- _Excerpt provided_
__________
Prior to this assignment, colocation of Sentinel-3 OLCI (Ocean and Land Colour Instrument) data with Sentinel-2 optical data have already been performed, which allows a richer and more detailed Earth's surface investigation by combining the high spatial resolution of Sentinel-2 and the comprehensive coverage and colocated altimeter data from Sentinel-3. In this assignment, we apply two unsupervised methods - K-means clustering and Gaussian Mixture Models to distinguish sea ice from leads with Sentinel-2 imagery and Sentinel-3 altimetry dataset, classify the echos in leads and sea ice, and produce an average echo shape and standard deviation for these 2 classes.
We first apply K-means clustering to distinguish between sea ice and leads in Sentinel-2 imagery.
__________
- _Requirement 1_
From the records, return the lines starting at the line that contains "The image size" and ending after the line that contains "help-icon: ? is". Leave out the pictures.
The records below have no connection to the text about sea ice and leads.
__________
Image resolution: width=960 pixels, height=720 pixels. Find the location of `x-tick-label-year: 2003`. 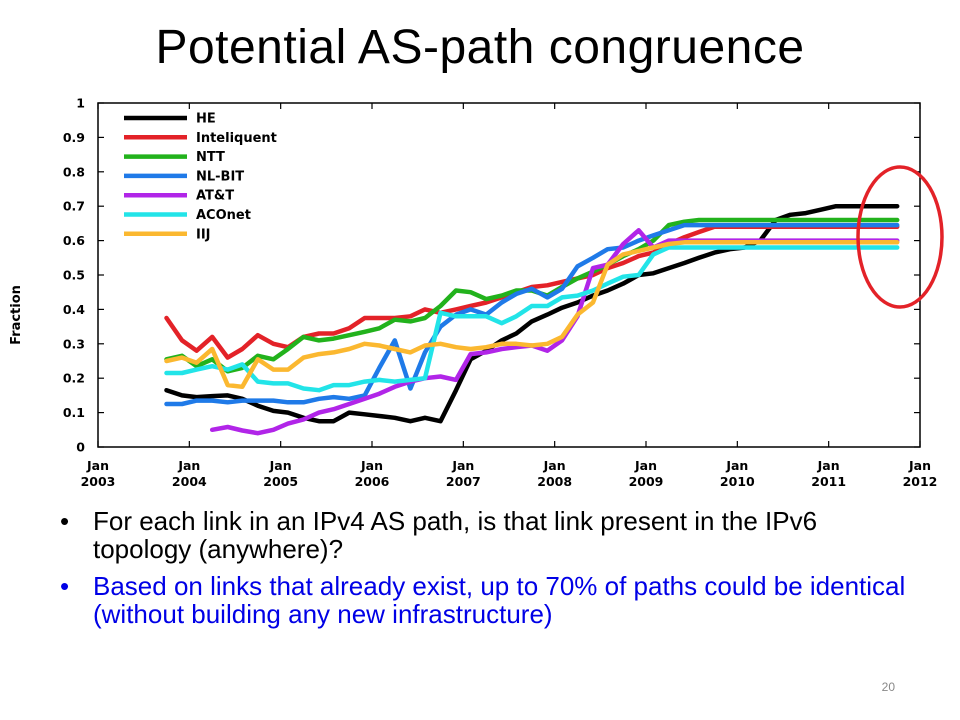

x-tick-label-year: 2003 is located at coordinates (98, 482).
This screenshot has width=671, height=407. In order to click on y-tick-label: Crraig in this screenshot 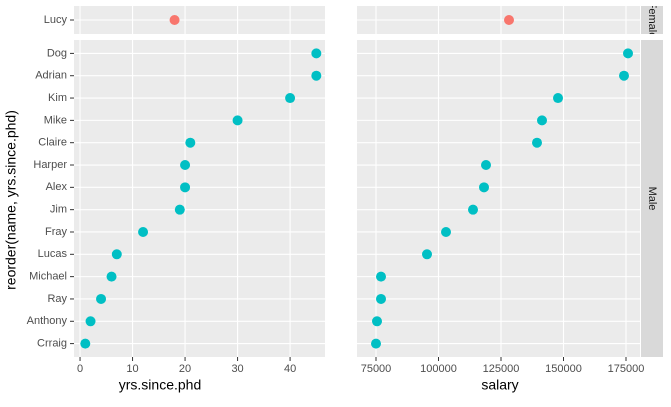, I will do `click(52, 344)`.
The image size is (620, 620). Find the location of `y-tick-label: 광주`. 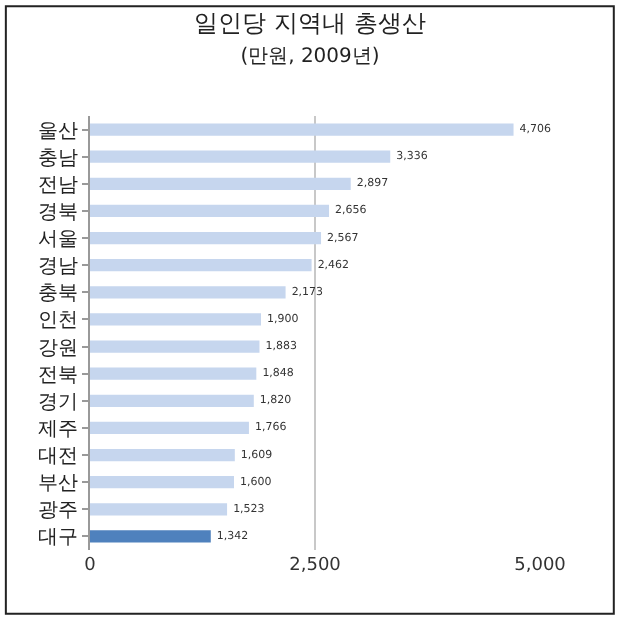

y-tick-label: 광주 is located at coordinates (58, 512).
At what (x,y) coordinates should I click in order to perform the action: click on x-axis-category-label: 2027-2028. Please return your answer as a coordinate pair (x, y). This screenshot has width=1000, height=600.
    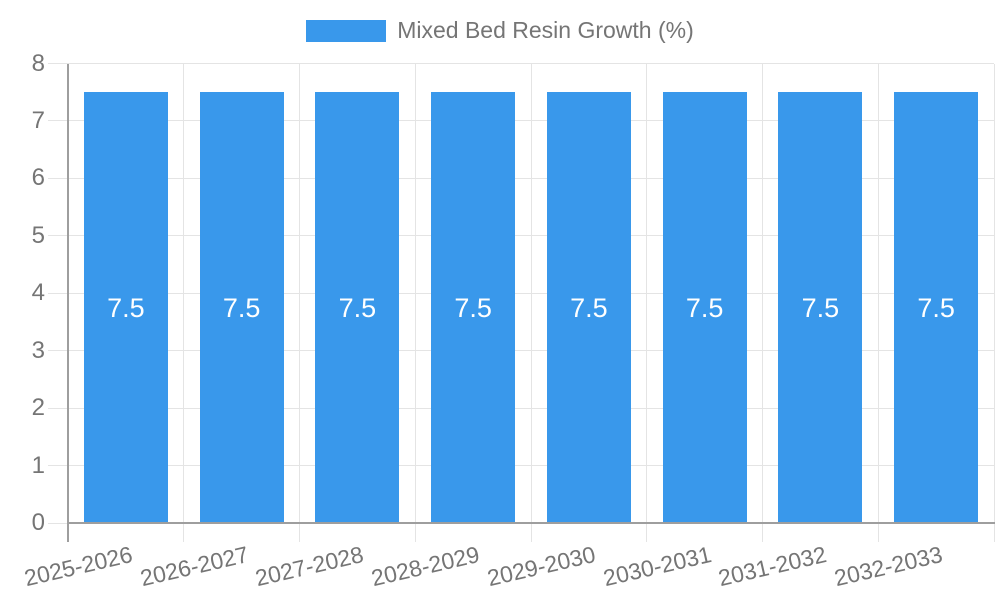
    Looking at the image, I should click on (310, 566).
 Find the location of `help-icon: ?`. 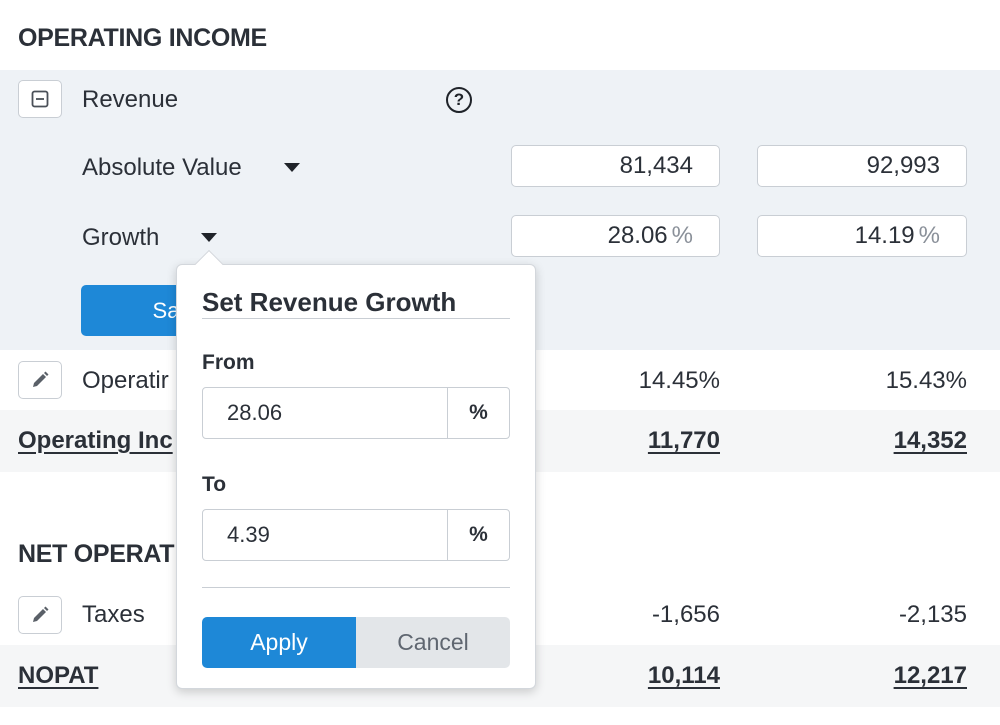

help-icon: ? is located at coordinates (459, 100).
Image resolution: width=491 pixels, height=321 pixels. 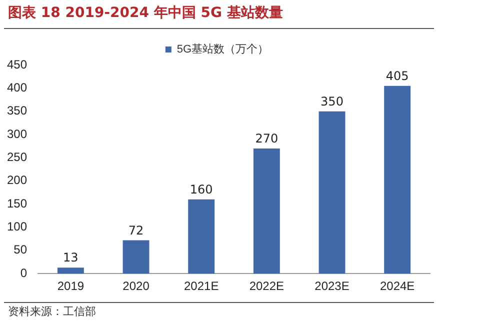 I want to click on x-tick-label: 2023E, so click(x=332, y=286).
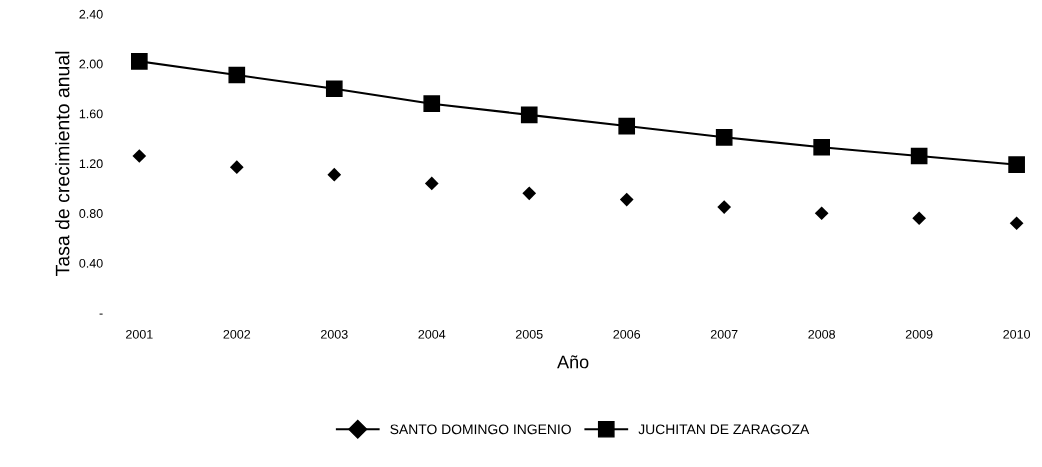 Image resolution: width=1042 pixels, height=467 pixels. I want to click on x-tick-label: 2007, so click(724, 334).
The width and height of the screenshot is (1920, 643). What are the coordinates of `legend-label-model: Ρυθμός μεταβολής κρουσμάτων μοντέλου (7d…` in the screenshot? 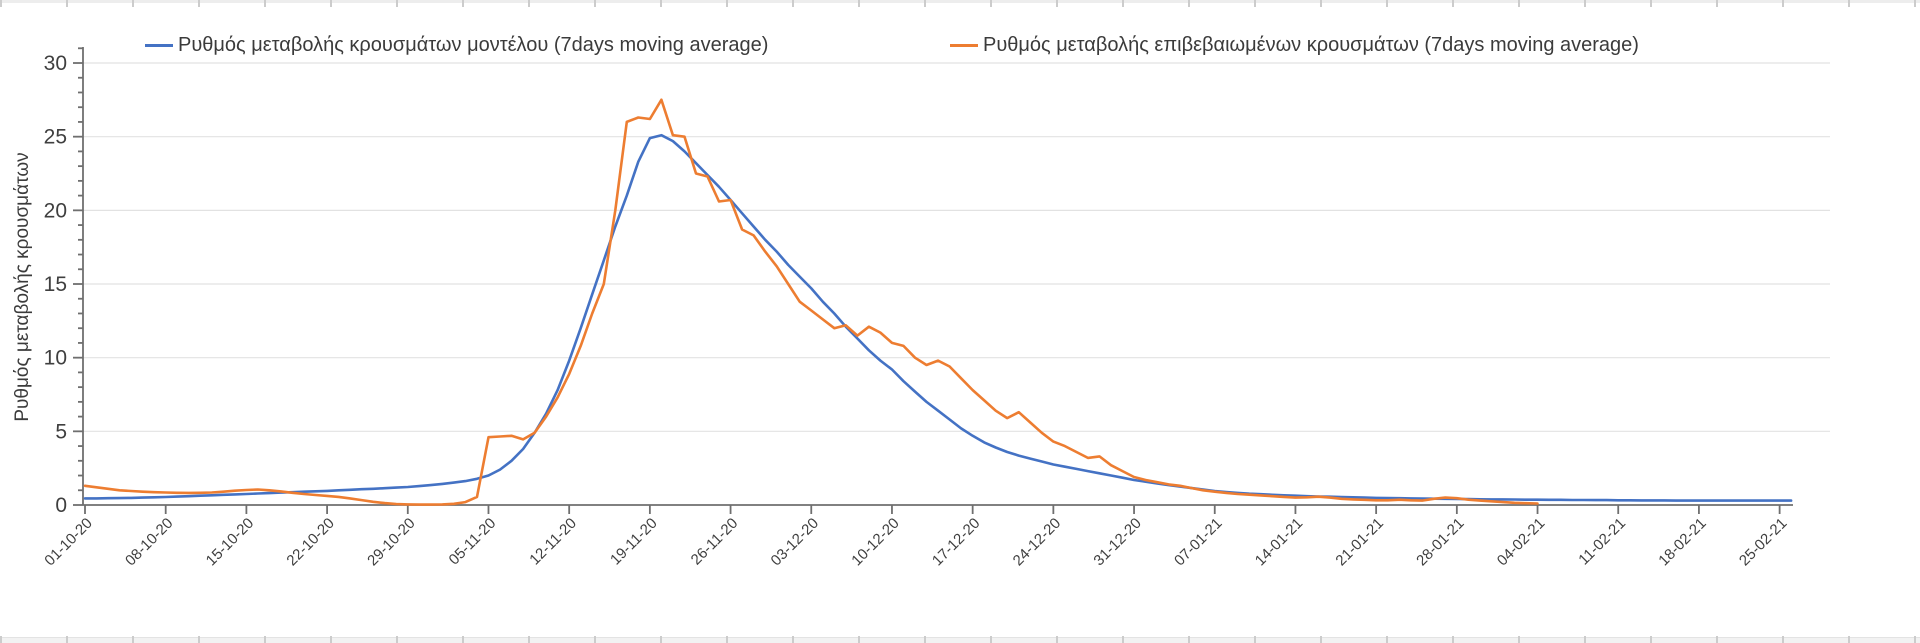 It's located at (474, 45).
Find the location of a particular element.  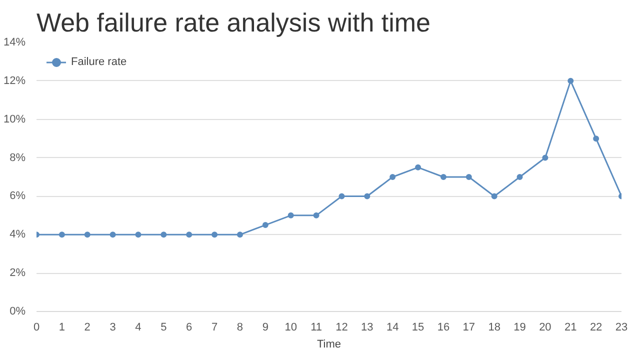

x-tick-label: 20 is located at coordinates (546, 328).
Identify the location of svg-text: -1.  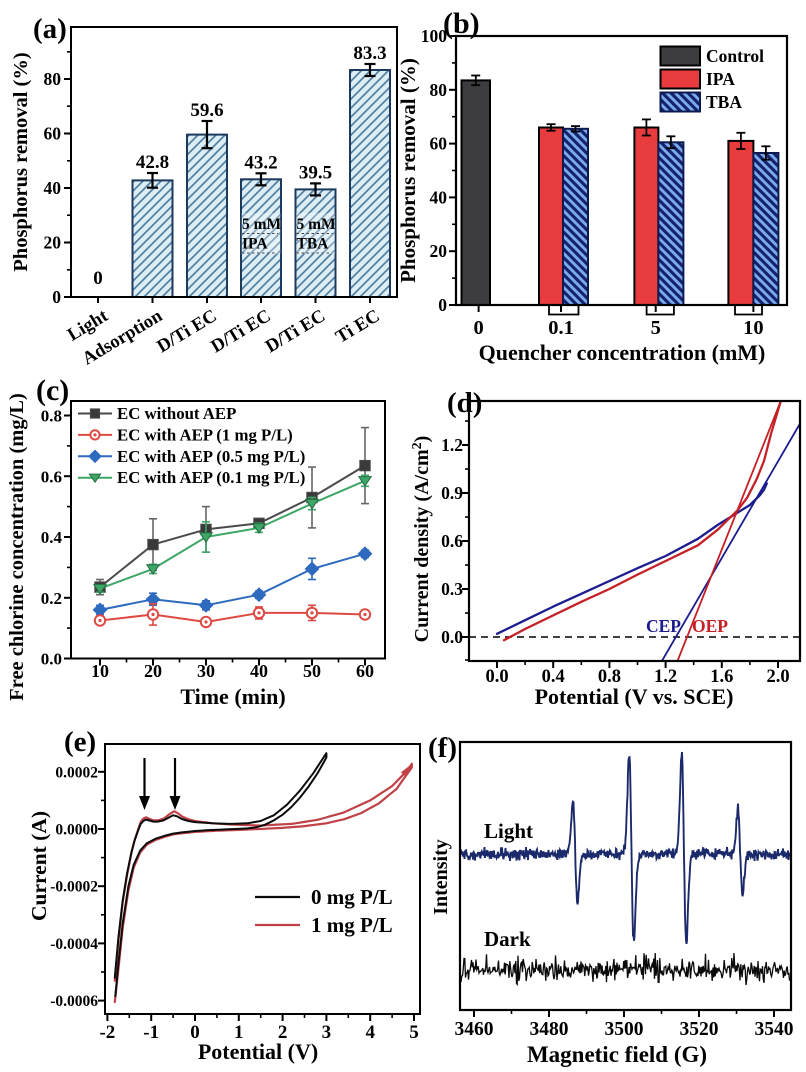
__________
- _Requirement 2_
Continue the text on separating sea ice from leads with Sentinel data from where it stops.

- _Output 1_
The image size is (620, 620). Find the location of `y-tick-label: 광주`. 

y-tick-label: 광주 is located at coordinates (58, 512).
At what (x,y) coordinates should I click in order to perform the action: click on x-axis-category-label: 2027-2028. Please return your answer as a coordinate pair (x, y). This screenshot has width=1000, height=600.
    Looking at the image, I should click on (310, 566).
 Find the location of `help-icon: ?`. 

help-icon: ? is located at coordinates (459, 100).

- _Output 2_
!pip install rasterio
import rasterio
import numpy as np
from sklearn.cluster import KMeans
import matplotlib.pyplot as plt
base_path = "/content/drive/MyDrive/GEOL0069/week4/Week_4/S2A_MSIL1C_20190301T235611_N0207_R116_T01WCU_20190302T014622.SAFE/S2A_MSIL1C_20190301T235611_N0207_R116_T01WCU_20190302T014622.SAFE/GRANULE/L1C_T01WCU_A019275_20190301T235610/IMG_DATA/" # You need to specify the path
bands_paths = {
'B4': base_path + 'T01WCU_20190301T235611_B04.jp2',
'B3': base_path + 'T01WCU_20190301T235611_B03.jp2',
'B2': base_path + 'T01WCU_20190301T235611_B02.jp2'
}
# Read and stack the band images
band_data = []
for band in ['B4', 'B3', 'B2']:
with rasterio.open(bands_paths[band]) as src:
band_data.append(src.read(1))
# Stack bands and create a mask for valid data (non-zero values in all bands)
band_stack = np.dstack(band_data)
valid_data_mask = np.all(band_stack > 0, axis=2)
# Reshape for K-means, only including valid data
X = band_stack[valid_data_mask].reshape((-1, 3))
# K-means clustering
kmeans = KMeans(n_clusters=2, random_state=0).fit(X)
labels = kmeans.labels_
# Create an empty array for the result, filled with a no-data value (e.g., -1)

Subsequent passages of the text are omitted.